DESCRIPTION OF THE TASK:
An exact transcription of each entry below is required, without any pictures.

MATERIAL PROVIDED:
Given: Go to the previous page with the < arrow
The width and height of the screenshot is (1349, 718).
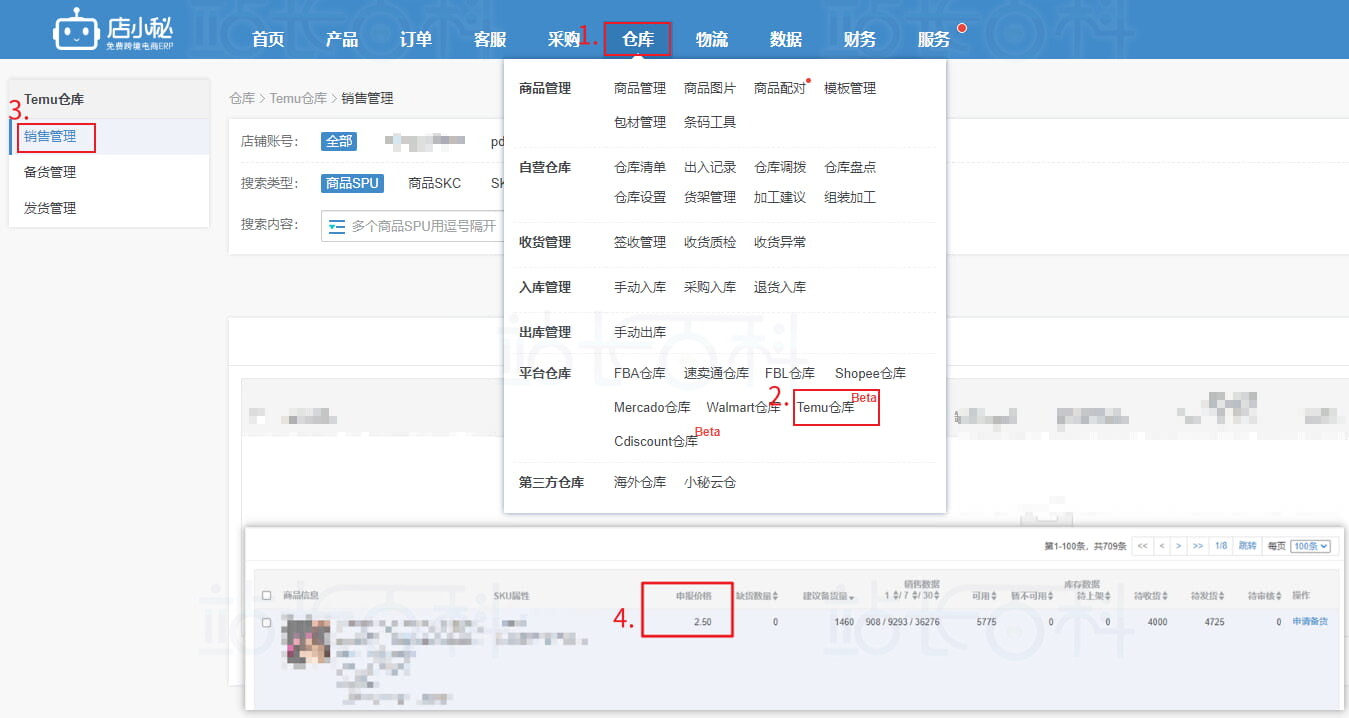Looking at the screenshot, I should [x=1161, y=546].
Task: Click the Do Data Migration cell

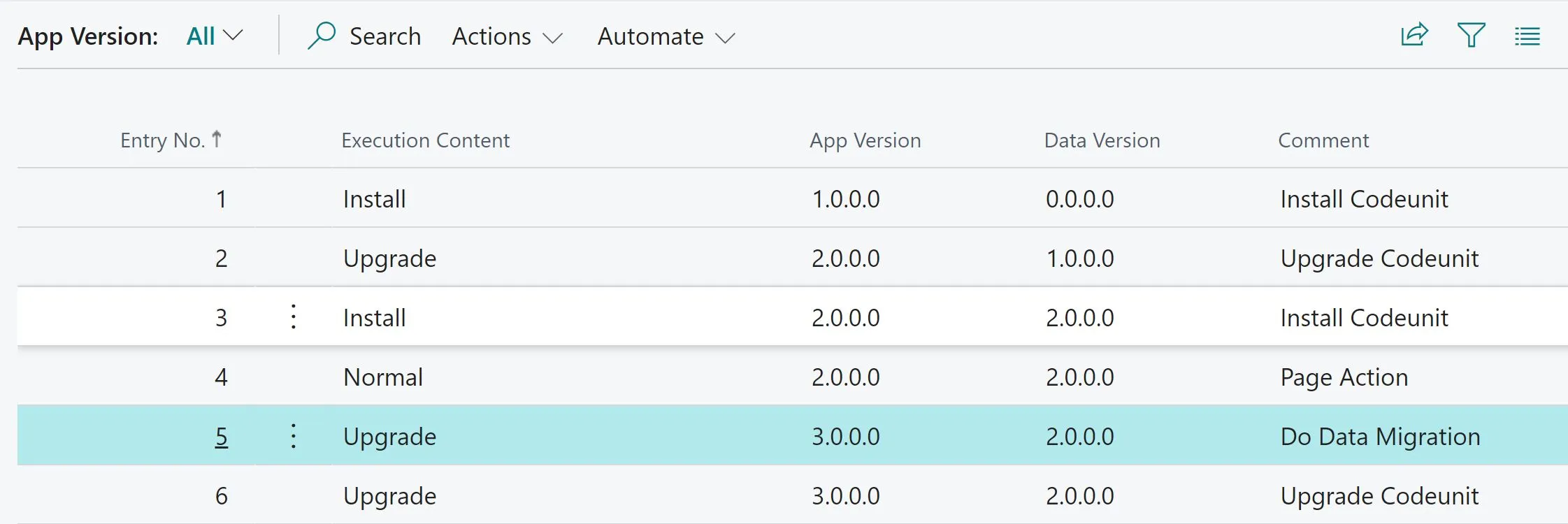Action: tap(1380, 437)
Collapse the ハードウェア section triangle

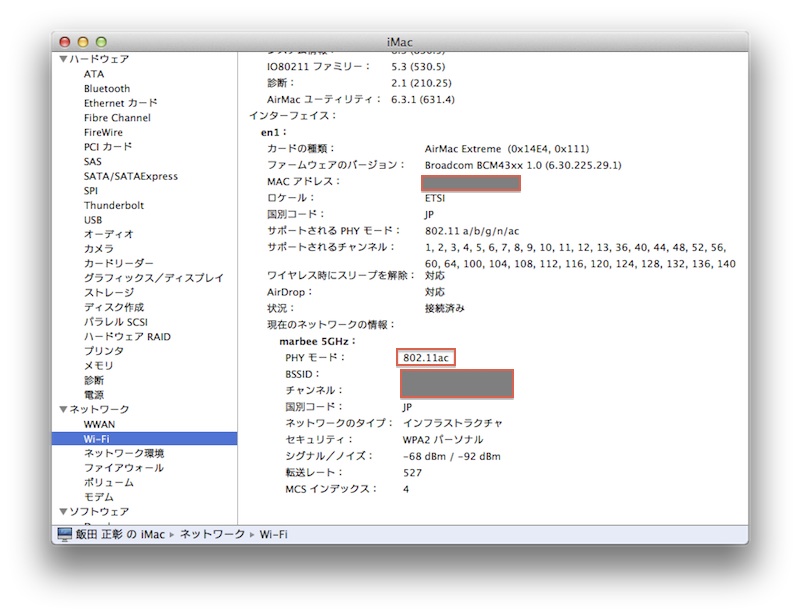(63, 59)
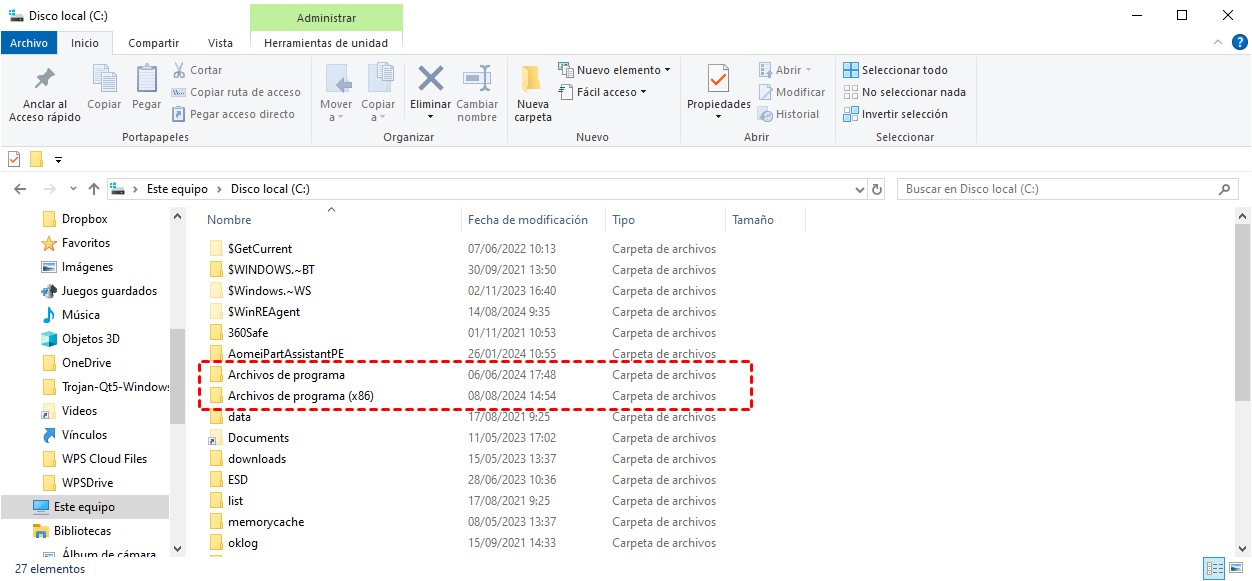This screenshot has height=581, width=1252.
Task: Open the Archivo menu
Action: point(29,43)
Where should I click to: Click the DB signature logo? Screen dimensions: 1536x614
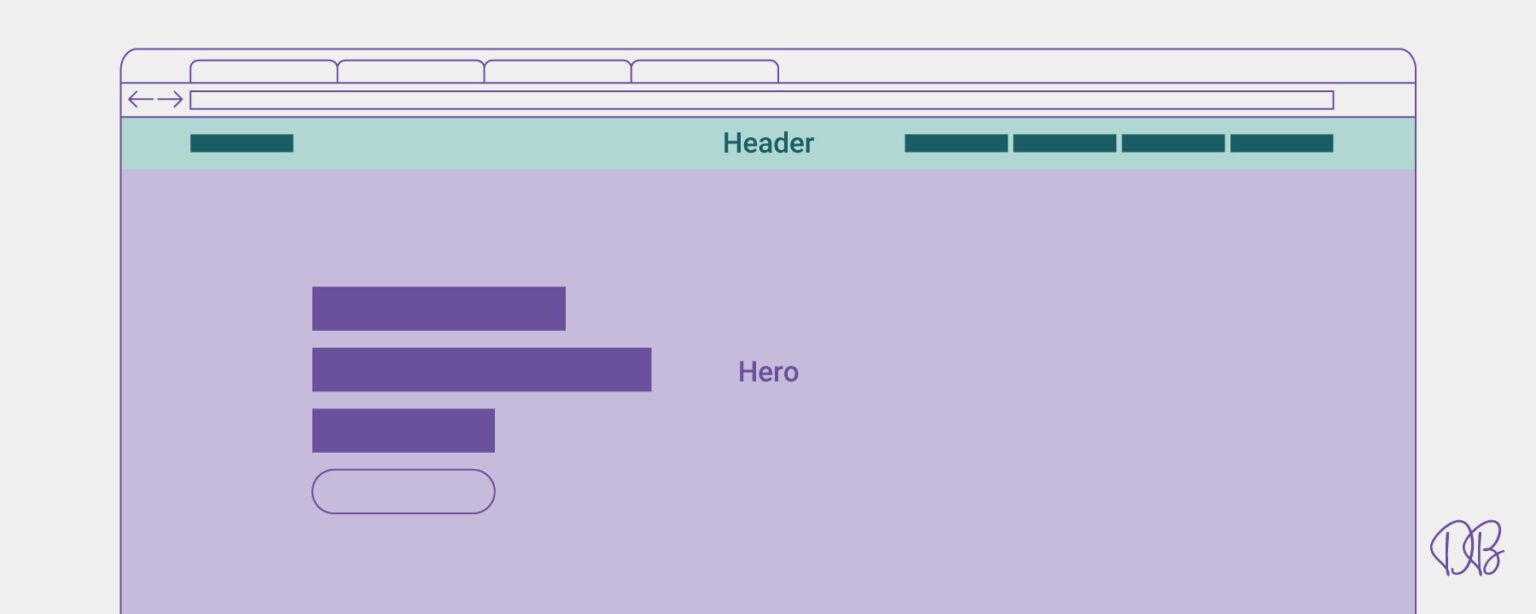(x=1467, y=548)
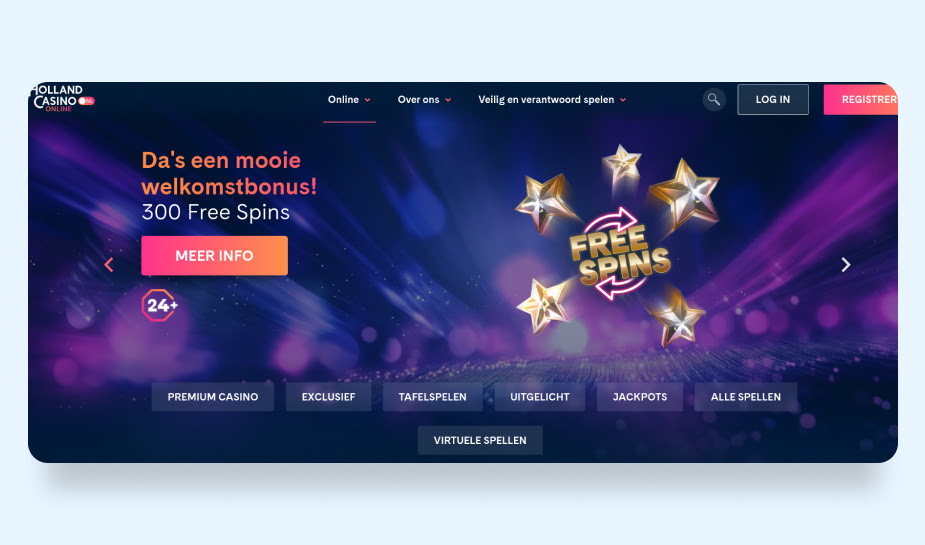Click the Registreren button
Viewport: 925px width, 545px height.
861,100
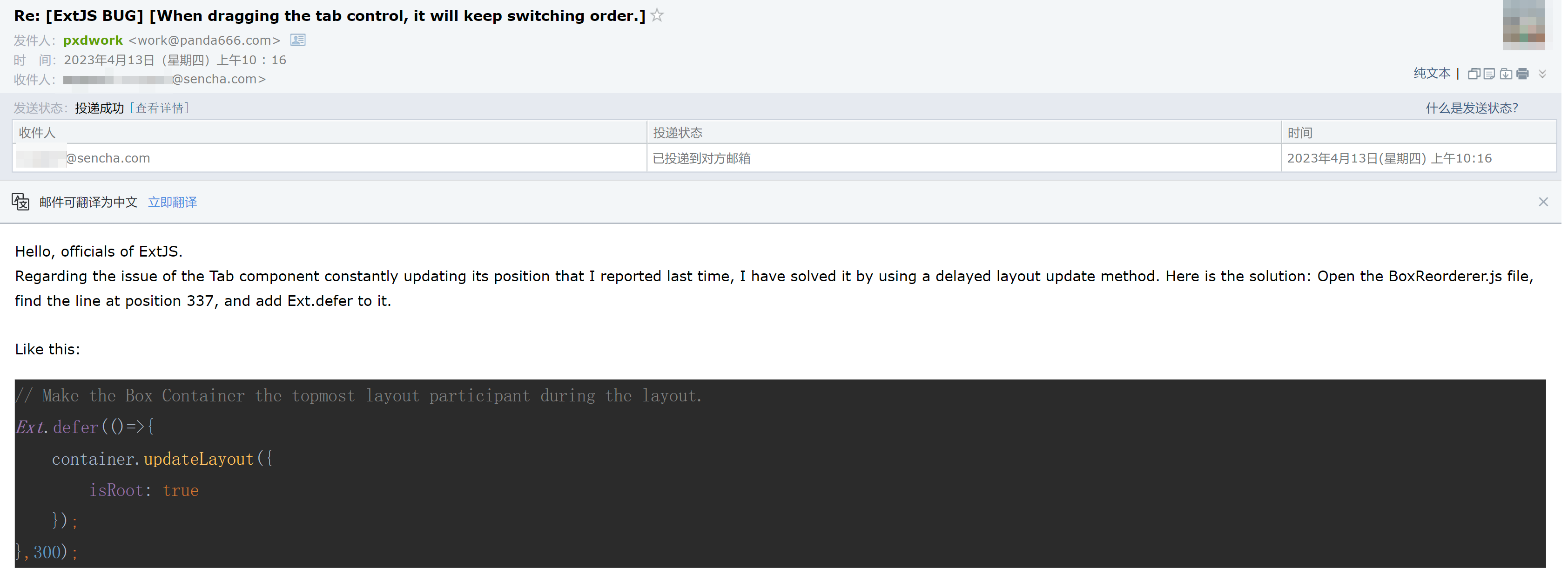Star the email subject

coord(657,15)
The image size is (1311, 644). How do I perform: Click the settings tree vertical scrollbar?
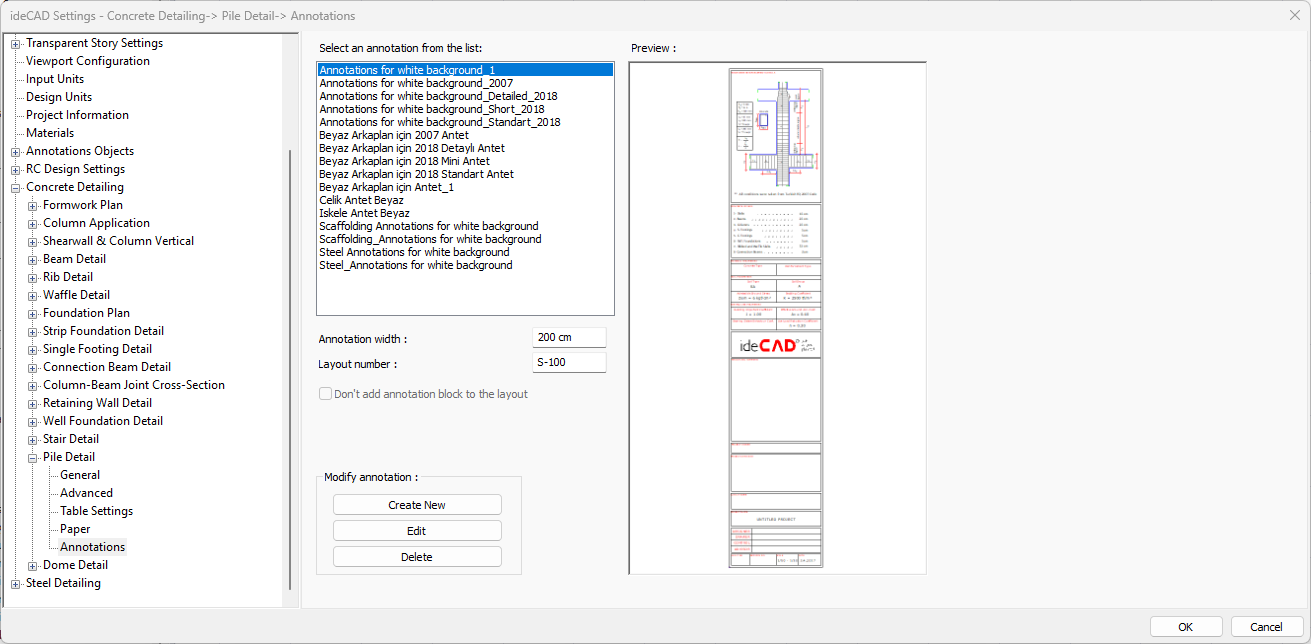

EXERCISE SOLUTION:
Given: Go to the previous page with the < arrow
The width and height of the screenshot is (1349, 718).
Looking at the screenshot, I should [x=1161, y=546].
Task: Click the Do Data Migration cell

Action: tap(1380, 437)
Collapse the ハードウェア section triangle

(63, 59)
This screenshot has height=581, width=1252.
Task: Open the Archivo menu
Action: point(29,43)
Where should I click to: Click the DB signature logo? Screen dimensions: 1536x614
(x=1467, y=548)
Click the Registreren button
Viewport: 925px width, 545px height.
861,100
Star the email subject

coord(657,15)
The image size is (1311, 644). How do I perform: Click the settings tree vertical scrollbar?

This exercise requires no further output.